> _Directions for this task_: Please quote the listing from the line containing "You are a computer-use" through the line containing "tap(577, 221)", leaving out the pictures.

━━━ Material supplied

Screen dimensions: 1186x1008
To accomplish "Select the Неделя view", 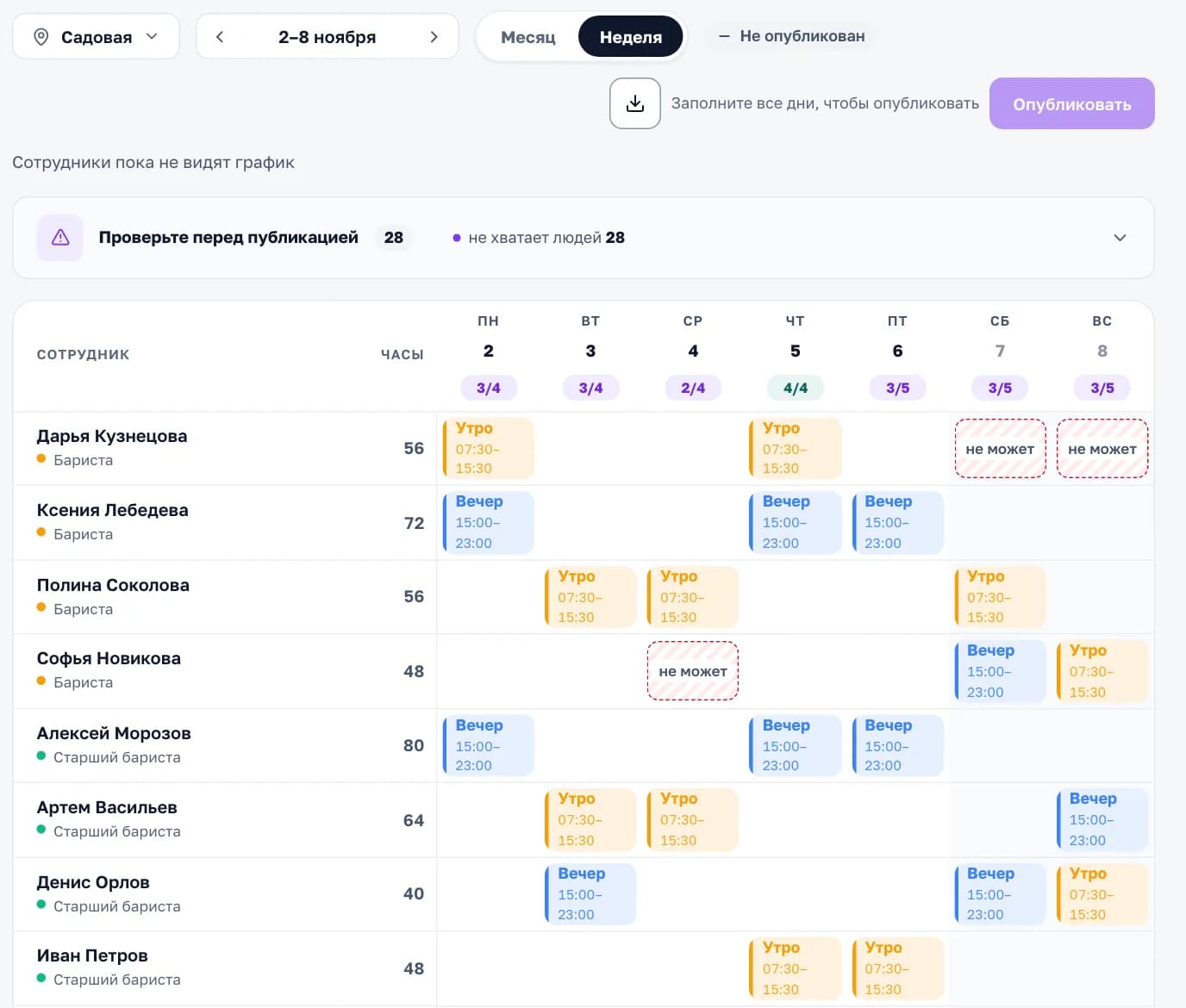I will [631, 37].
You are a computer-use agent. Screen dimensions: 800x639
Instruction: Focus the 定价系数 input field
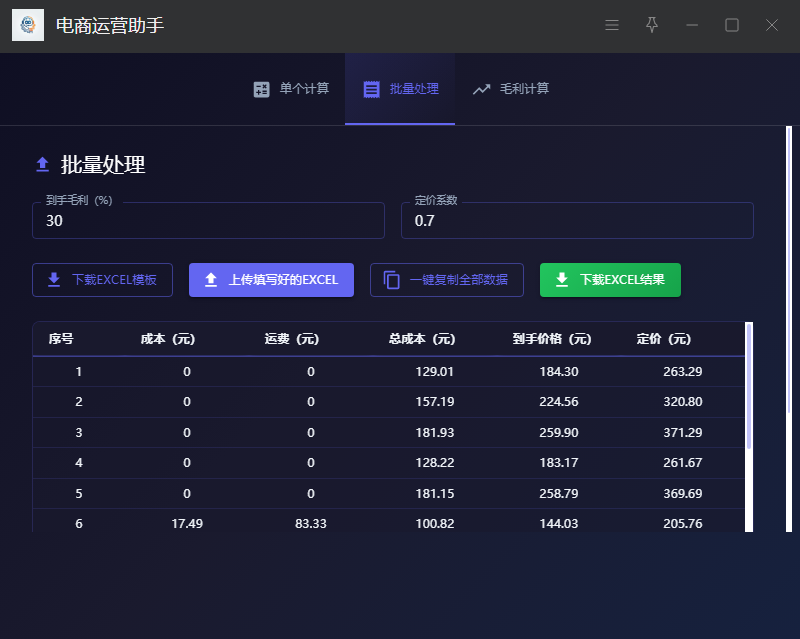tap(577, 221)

━━━━━━
━━━ Material supplied

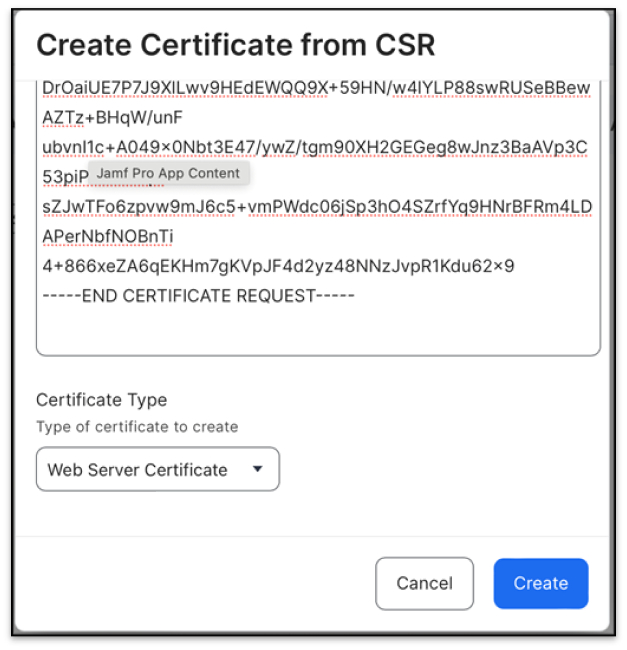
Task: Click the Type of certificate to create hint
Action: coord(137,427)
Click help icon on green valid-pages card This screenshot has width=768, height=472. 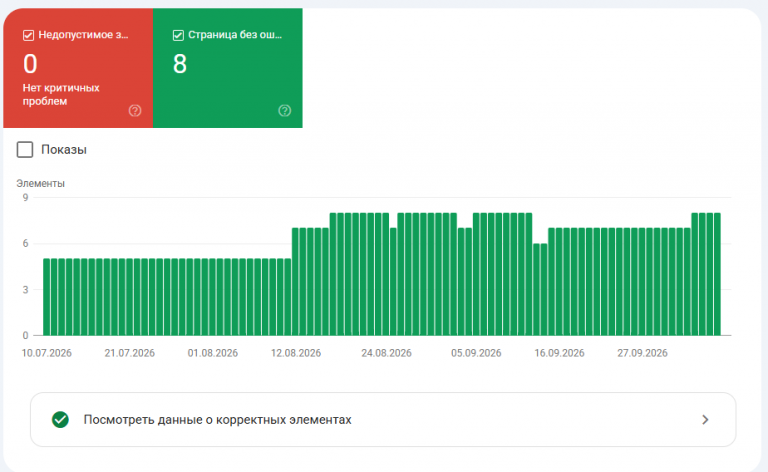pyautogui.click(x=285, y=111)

━━━━━━

> _Answer for the task_:
You are a computer-use agent. Screen dimensions: 800x639
Instruction: Focus the 定价系数 input field
tap(577, 221)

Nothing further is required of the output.